What you are asked to do. Turn the rows from the line containing "Given: Open debian6-lts.list file link" down to the line containing "Looking at the" into a two-column CSV with the columns input and output, one line per row: its text and its answer, each in one quoted field with line breaks replaced by spaces.

Record list.
..........
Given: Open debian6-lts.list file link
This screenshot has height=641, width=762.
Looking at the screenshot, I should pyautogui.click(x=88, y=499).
..........
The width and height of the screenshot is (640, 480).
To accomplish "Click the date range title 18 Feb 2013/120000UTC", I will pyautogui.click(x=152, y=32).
..........
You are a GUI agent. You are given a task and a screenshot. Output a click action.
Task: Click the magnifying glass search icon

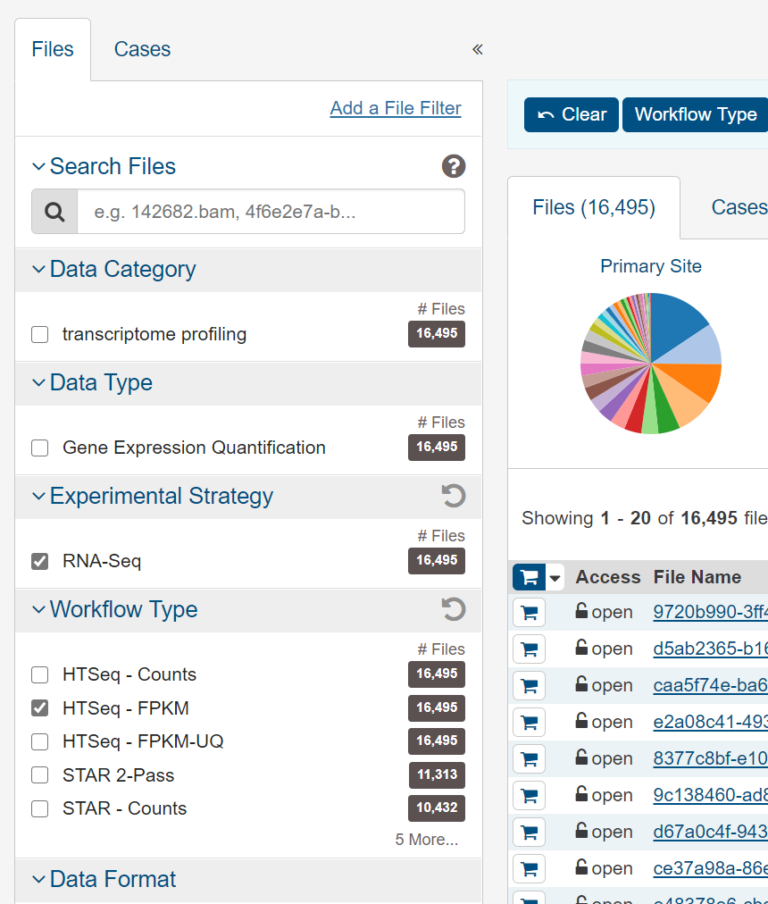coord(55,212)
..........
Answer.
input,output
"Given: Open debian6-lts.list file link This screenshot has height=641, width=762.","Looking at the screenshot, I should pyautogui.click(x=88, y=499)."